Redis source code reading master-slave replication and sentinel mechanism

A single node in Redis has a single point of failure problem. In order to solve the single point problem, it is generally necessary to configure the slave node for Redis, and then use the sentry to monitor the survival status of the master node. If the master node hangs up, the slave node can continue to provide caching function.

1, Master-slave replication

Master-slave replication is generally used to separate data reading and writing. The master node provides write operations and the slave node provides read operations. It is suitable for scenarios with more reads and less writes.

Field resolution:

runId: each Redis node will generate a unique uuid when it is started. runId will change every time Redis is restarted.
Offset: both the master node and the slave node maintain their own master-slave copy offset When the master node has a write command, offset=offset + the byte length of the command; After receiving the command sent by the master node, the slave node will also increase its own offset and send its own offset to the master node. In this way, the master node saves its own offset and the offset of the slave node at the same time, and judges whether the data of the master and slave nodes are consistent by comparing the offset.
repl_backlog_size: a fixed length first in first out queue saved on the primary node. The default size is 1MB.

A. Replication process

(1) The slave node executes slaveof [masterIP] [masterPort], and actively connects to the master server to request data synchronization.

The processing function of slaveof command is replicaofCommand:

void replicaofCommand(client *c) {
    // The slaveof no one command cancels the copy function
    if (!strcasecmp(c->argv[1]->ptr,"no") &&
        !strcasecmp(c->argv[2]->ptr,"one")) {
    } else {
        // Record the Ip address and port of the master server
        server.masterhost = sdsnew(ip);
        server.masterport = port;
        server.repl_state = REPL_STATE_CONNECT;
    }
    addReply(c,shared.ok);
}

(2) Discover the master node information from the scheduled tasks in the node and establish a Socket connection with the master node.

The replicaofCommand function only records the IP address and port of the primary server, and does not initiate a connection request to the primary server.

Note the connection establishment is asynchronous, and the related operations of master-slave replication are carried out in the time event processing function serverCron:

// Perform master-slave replication related operations in a cycle of one second
run_with_period(1000) replicationCron();

In replicationCron, initiate a connection request from the server to the master server:

if (server.repl_state == REPL_STATE_CONNECT) {
    // In the connection, the corresponding file event is created
    if (connectWithMaster() == C_OK) {
        serverLog(LL_NOTICE,"MASTER <-> REPLICA sync started");
        server.repl_state = REPL_STATE_CONNECTING;
    }
}

(3) The slave node sends a Ping signal, the master node returns to Pong, and both sides can communicate with each other.

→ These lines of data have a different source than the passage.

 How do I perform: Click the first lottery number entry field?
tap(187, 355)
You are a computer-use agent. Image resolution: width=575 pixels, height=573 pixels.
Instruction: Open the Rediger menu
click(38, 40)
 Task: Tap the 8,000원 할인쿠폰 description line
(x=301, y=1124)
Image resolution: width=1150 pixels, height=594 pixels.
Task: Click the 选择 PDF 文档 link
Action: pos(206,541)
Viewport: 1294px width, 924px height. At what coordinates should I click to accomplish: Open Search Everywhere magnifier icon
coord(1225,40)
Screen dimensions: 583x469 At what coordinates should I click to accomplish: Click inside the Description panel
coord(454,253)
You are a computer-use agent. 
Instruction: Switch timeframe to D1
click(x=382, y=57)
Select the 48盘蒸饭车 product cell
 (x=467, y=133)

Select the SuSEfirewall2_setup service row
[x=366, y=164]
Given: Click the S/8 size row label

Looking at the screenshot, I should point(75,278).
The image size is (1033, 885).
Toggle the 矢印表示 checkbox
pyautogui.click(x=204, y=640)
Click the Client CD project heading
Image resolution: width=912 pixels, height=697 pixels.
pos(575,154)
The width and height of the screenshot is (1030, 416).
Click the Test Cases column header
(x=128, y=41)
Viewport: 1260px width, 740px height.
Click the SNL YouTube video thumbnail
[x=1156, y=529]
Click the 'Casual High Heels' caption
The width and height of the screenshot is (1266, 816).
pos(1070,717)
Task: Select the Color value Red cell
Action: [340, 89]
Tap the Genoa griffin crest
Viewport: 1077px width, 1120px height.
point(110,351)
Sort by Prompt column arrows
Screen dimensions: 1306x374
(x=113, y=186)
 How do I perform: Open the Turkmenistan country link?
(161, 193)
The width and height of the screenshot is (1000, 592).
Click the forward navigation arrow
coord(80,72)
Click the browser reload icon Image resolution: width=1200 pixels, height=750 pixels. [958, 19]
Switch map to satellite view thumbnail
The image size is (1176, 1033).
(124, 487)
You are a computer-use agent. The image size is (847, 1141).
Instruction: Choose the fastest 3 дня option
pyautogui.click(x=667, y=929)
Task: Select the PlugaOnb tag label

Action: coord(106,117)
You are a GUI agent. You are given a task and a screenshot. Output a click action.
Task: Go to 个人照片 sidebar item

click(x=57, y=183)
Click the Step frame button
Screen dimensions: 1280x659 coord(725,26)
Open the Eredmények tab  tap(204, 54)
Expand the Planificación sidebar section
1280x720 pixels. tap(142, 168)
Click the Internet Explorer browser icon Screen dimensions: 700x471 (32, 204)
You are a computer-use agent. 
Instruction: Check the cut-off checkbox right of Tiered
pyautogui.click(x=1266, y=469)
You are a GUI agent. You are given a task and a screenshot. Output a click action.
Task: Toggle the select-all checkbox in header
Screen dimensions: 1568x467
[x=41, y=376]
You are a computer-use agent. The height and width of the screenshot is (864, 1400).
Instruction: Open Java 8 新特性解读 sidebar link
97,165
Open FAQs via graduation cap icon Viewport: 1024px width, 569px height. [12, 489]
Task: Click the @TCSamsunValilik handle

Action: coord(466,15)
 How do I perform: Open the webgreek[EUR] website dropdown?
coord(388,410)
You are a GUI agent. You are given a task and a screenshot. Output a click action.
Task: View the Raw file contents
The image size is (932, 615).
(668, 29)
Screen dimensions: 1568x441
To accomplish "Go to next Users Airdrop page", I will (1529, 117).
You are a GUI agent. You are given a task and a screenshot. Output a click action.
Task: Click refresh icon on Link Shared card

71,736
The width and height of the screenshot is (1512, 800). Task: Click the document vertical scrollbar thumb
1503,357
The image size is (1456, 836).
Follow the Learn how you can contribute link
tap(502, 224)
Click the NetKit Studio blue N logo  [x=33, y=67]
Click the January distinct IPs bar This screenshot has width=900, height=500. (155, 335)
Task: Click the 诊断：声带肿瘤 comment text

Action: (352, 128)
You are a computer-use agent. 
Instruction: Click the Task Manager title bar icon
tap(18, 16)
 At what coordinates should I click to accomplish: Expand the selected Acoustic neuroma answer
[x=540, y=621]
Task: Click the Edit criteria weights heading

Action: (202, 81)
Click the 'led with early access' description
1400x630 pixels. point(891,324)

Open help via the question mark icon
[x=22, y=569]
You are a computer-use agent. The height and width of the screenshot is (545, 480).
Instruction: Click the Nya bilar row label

Ping packet: the Ping packet consists of a packet header (the type field is CLUSTERMSG_TYPE_PING(0)) and multiple mission sections (the recorded status information about other nodes, including node name, IP address, status and listening address, etc.). Each node in the Redis cluster can know the current status of other nodes through the heartbeat packet and save it to the status of this node.

Pong package: the format of the pong package is the same as that of the ping package, except that the type field in the header is written as CLUSTERMSG_TYPE_PONG(1).

Note that the pong packet will be sent as a reply packet after receiving the ping packet and meet packet. After the master-slave handover, the new master node will directly send a Pong packet to all nodes in the cluster to notify the node role conversion after the master-slave handover.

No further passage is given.